## [Excerpt provided]
Start of Block

Petrol prices have jumped around the country in the past week because of higher oil prices and the falling Australian dollar.
Figures from the Australian Institute of Petroleum show the national average price of unleaded petrol rose by 5.4 cents to 142.9 cents per litre last week.
The rise was the second biggest weekly jump in the past four years, and CommSec economist Savanth Sebastian says there is no reprieve on the horizon.
"Motorists are being hit with a double whammy - higher fuel prices globally and also a falling Australian dollar," he explained.
"That means the domestic pump price is going to rise over the next couple of weeks."
Motorists can expect higher petrol prices in the weeks ahead, because the lower Australian dollar is pushing up the cost of imported fuel.
Mr Sebastian says, while the falling dollar may bring some relief to exporters and trade-exposed sectors, it will mean more pain at the pump for motorists if the currency keeps going down.
"Had the Aussie been holding at 103 motorists would be actually be saving about 7 cents per litre off their fuel bill, so it really does highlight that the Australian dollar plays a huge impact in ensuring that motorists save at the pump," he said.
"So going forward I think we're really looking at the Aussie holding around these sorts of levels. Certainly any further downside risk to the Australian dollar and motorists will be paying more at the pump."
CommSec says the rise in petrol prices is also likely to have a negative impact on consumer sentiment.
Mr Sebastian says that is because the majority of households own cars and will need to put more of their weekly budget aside to cover the increasing cost of fuel.
"Keep in mind, over the next couple of weeks, it's very likely that fuel prices will probably rise by about 3 to 4 cents per litre, so there's still substantial increases to come," he forecast.
"Petrol is the single biggest purchase made by households on a weekly basis, and I think it's not just that petrol prices are rising but the extent of the price rises can have a huge impact in sapping consumer confidence."

End of Block

## [Data records]

Start of Block

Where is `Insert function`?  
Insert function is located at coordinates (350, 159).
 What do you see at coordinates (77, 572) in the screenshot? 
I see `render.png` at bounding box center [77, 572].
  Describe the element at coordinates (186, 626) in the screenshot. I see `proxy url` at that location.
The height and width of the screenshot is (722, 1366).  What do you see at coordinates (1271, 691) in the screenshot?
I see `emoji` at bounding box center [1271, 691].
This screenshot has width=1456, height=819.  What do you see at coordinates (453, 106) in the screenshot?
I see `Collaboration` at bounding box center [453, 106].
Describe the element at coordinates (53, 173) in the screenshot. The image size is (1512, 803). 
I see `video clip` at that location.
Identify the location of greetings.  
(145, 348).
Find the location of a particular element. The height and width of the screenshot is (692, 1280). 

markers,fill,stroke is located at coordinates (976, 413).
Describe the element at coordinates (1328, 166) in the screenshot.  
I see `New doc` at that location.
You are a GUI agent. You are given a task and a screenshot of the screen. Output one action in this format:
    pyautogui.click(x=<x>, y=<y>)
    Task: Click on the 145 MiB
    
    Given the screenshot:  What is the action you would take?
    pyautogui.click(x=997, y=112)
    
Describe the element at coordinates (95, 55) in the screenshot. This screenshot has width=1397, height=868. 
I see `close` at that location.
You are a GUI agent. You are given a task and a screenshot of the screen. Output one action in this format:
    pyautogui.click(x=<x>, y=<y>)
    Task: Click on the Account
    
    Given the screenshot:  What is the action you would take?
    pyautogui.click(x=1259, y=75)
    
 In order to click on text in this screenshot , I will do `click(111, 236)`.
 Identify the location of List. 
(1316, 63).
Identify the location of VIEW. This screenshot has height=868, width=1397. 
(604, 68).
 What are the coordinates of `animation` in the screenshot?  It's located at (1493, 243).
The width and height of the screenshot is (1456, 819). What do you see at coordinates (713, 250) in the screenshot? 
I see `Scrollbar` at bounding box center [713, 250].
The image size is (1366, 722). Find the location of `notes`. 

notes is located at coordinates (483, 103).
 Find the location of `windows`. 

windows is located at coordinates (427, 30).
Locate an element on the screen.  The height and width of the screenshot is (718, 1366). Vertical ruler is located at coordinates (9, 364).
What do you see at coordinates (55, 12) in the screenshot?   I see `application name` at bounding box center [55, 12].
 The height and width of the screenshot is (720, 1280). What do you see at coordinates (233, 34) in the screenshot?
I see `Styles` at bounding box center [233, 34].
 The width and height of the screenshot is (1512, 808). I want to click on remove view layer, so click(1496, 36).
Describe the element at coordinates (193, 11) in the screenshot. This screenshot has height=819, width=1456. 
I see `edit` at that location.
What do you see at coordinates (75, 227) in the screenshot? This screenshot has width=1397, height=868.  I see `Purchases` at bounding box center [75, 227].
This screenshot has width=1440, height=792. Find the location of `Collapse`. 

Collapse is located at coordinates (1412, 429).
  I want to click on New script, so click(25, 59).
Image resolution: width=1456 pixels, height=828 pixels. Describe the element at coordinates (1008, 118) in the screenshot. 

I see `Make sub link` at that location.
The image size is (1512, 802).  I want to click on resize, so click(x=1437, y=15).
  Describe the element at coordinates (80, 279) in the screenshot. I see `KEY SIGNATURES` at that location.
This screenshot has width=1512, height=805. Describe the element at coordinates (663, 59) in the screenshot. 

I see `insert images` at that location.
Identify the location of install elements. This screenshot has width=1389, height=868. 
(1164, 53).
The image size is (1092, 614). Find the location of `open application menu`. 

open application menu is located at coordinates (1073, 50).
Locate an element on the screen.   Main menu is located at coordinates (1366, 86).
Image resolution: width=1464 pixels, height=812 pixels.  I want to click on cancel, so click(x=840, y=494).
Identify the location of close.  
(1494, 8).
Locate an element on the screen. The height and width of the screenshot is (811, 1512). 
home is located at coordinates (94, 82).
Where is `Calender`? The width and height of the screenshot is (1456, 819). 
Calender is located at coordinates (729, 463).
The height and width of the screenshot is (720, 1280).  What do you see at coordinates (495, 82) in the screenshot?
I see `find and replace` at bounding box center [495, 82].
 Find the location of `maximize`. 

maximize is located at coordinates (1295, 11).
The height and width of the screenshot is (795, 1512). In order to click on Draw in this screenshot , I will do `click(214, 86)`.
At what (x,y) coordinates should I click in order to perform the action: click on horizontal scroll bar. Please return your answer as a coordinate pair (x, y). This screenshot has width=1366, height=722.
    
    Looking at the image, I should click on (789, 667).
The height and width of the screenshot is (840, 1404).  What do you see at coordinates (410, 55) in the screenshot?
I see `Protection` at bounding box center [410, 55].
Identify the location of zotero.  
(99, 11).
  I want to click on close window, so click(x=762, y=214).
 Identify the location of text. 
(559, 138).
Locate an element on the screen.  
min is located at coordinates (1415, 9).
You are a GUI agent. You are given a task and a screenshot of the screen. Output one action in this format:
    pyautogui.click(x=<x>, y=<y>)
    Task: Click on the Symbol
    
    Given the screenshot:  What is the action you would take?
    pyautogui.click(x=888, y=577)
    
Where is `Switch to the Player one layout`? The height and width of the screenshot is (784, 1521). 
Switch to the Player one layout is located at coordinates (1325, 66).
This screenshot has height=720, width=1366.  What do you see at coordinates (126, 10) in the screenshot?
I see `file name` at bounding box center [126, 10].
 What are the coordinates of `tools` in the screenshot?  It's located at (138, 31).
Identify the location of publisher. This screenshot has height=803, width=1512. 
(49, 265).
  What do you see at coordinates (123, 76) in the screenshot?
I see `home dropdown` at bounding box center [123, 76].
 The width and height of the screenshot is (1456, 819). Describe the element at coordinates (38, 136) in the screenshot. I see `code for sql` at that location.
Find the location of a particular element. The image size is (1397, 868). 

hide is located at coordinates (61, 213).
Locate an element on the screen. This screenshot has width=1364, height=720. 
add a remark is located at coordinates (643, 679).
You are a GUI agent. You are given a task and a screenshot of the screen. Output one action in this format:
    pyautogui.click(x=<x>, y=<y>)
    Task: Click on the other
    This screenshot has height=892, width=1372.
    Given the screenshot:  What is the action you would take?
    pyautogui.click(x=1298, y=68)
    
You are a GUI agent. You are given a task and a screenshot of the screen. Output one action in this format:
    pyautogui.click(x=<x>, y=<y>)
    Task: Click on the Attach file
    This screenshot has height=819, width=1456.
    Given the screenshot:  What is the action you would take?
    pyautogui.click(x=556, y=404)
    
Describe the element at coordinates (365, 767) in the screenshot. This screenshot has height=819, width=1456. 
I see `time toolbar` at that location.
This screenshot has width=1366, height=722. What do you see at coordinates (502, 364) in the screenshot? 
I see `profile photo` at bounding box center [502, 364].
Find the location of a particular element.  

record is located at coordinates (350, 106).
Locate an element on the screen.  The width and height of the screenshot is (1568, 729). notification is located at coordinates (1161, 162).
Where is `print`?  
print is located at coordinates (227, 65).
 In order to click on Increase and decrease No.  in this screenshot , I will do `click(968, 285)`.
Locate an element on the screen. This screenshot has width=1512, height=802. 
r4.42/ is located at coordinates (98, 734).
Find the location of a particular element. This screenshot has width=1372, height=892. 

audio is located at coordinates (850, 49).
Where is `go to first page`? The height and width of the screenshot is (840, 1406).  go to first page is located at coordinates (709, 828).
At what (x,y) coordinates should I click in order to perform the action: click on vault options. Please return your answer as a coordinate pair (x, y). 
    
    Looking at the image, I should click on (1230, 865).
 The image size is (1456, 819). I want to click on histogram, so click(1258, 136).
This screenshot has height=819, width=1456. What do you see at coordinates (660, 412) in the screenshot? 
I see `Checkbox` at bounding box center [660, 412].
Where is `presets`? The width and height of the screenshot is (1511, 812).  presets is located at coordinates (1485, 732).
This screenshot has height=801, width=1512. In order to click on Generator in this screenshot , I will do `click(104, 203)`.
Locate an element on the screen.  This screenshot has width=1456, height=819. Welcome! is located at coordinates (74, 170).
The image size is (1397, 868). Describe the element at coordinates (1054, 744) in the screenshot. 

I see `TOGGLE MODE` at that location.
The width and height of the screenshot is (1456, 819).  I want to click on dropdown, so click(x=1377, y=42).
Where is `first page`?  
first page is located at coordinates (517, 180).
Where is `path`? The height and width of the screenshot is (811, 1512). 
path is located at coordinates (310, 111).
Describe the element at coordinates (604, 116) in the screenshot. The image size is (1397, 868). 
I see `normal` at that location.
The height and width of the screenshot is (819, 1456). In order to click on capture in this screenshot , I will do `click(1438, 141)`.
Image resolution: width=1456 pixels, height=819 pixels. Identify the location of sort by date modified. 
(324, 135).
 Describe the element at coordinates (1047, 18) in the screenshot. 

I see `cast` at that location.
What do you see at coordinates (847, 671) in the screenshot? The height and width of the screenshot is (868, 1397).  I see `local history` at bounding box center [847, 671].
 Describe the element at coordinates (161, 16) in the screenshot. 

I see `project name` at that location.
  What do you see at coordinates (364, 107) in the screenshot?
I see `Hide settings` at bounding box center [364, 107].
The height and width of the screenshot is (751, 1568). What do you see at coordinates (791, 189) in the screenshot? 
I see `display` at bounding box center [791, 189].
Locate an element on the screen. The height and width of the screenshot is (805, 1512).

End of Block

## [Things to do]
1/ Decide whether each statement below agrees with the article on petrol prices. For each one, answer yes or no and quote the words from the article that settle it.
(a) The national average price of unleaded petrol rose by 5.4 cents to 142.9 cents per litre last week.
(b) Savanth Sebastian expects the domestic pump price to fall over the next couple of weeks.
(c) According to Sebastian, motorists would be saving about 7 cents per litre if the Australian dollar had held at 103.
2/ According to the article on petrol prices, whose figures show the rise in the national average price of unleaded petrol?

## [Responses per task]
1/
(a) Yes: "the national average price of unleaded petrol rose by 5.4 cents to 142.9 cents per litre last week."
(b) No: "That means the domestic pump price is going to rise over the next couple of weeks."
(c) Yes: "Had the Aussie been holding at 103 motorists would be actually be saving about 7 cents per litre off their fuel bill"

2/ The Australian Institute of Petroleum's.